Last week, Canadian model Catt Gallinger caused a media storm when she went public about the dangers of scleral tattooing after temporarily losing the sight in one eye.
An Auckland ophthalmologist Zak Prime recently treated the first New Zealand patients with complications from the procedure, which involves injecting tattoo ink into the white of the eye.
One of the patients was a 22-year-old woman whose eyes had begun to swell to the point where she couldn't close them.
The Royal Australian and New Zealand College of Ophthalmologists said the procedure was extremely dangerous, and could result in infection, intense pain and blindness.
"Recent media stories have highlighted the terrifying adverse effects of this procedure."
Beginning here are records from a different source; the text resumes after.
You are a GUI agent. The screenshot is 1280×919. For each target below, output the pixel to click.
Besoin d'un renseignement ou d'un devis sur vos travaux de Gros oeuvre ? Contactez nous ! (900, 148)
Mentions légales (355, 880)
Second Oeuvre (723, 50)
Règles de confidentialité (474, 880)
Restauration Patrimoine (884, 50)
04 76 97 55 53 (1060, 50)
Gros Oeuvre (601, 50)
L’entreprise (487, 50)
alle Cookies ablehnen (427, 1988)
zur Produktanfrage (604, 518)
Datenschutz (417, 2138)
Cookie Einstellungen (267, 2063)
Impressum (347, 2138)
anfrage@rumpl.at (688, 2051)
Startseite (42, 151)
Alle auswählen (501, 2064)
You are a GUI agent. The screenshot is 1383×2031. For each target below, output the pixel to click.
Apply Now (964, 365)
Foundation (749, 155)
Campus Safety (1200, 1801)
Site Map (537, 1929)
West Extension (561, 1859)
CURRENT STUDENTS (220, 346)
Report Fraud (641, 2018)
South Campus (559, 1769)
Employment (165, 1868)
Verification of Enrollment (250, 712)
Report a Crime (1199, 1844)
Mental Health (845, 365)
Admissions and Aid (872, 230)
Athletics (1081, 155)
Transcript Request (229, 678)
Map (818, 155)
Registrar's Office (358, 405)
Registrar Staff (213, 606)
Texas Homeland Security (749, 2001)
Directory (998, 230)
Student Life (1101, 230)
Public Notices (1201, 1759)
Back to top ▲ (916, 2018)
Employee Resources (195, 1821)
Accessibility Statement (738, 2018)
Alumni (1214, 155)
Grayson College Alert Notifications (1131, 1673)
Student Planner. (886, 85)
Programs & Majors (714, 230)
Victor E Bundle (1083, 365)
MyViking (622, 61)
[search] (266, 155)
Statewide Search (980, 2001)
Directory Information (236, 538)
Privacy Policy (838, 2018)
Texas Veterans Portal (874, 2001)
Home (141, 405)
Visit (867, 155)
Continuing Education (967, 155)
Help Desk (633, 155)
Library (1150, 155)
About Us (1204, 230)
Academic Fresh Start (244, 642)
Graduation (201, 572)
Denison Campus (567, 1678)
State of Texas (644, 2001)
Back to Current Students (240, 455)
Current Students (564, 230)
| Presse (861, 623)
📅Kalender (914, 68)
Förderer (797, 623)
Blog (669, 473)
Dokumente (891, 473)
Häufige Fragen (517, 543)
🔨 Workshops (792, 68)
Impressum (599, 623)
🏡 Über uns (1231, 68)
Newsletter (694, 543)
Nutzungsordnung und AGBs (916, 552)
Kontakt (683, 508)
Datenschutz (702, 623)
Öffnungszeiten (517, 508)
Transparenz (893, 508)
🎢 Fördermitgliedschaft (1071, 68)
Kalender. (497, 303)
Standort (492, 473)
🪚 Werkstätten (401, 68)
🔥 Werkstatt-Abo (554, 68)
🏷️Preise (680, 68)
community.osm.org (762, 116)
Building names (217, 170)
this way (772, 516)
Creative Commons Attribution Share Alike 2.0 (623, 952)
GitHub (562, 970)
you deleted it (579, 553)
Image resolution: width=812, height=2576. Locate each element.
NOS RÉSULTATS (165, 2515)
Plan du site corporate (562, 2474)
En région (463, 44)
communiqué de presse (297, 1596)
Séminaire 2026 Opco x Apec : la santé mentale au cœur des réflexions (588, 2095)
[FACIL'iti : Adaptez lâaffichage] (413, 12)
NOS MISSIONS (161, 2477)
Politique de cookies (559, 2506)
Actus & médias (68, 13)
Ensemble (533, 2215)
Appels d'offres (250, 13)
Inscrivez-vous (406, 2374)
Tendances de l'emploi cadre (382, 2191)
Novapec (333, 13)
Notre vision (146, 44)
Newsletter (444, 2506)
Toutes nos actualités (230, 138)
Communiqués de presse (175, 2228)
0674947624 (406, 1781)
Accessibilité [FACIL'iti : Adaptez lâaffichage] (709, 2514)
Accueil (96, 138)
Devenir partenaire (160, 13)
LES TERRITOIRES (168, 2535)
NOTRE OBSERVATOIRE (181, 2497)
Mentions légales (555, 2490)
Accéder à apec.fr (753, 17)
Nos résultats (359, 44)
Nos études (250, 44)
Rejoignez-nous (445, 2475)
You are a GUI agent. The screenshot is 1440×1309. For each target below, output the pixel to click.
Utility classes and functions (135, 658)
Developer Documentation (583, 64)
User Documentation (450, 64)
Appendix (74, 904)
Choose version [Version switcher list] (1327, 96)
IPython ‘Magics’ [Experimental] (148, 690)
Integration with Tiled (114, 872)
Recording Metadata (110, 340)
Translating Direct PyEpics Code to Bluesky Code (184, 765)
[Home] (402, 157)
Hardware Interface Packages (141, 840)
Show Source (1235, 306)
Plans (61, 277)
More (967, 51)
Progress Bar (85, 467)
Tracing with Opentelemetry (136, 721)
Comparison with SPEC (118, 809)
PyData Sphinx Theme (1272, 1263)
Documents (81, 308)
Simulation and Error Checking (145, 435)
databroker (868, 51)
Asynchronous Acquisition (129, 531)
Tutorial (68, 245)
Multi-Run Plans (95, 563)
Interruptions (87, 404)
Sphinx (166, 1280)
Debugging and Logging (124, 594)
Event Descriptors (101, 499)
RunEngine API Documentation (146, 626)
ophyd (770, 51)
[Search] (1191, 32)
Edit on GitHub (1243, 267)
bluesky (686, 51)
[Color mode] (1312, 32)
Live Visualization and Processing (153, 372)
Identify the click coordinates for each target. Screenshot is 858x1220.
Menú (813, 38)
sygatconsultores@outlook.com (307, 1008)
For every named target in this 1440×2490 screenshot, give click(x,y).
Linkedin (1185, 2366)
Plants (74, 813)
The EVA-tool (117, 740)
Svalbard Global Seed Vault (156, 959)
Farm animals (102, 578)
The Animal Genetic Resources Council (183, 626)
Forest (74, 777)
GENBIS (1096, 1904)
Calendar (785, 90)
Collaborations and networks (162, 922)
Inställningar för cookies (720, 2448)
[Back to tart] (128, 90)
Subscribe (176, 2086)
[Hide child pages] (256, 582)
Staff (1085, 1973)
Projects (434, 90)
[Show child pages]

It wants governments on both sides of the Tasman to outlaw eyeball tattooing being conducted by anyone who is not a medically trained eyecare professional.
The college said action needed to be taken now, before the practice becomes widespread in Australasia.
"Not only will this help prevent the life-altering impact of vision loss for individuals, but it can also prevent the burden on the public health system, as severe eye injuries require complex treatment and ongoing medical care.
Last year it unsuccessfully lobbied for tighter regulation in New South Wales, which would have only allowed registered medical practitioners to carry out the procedure.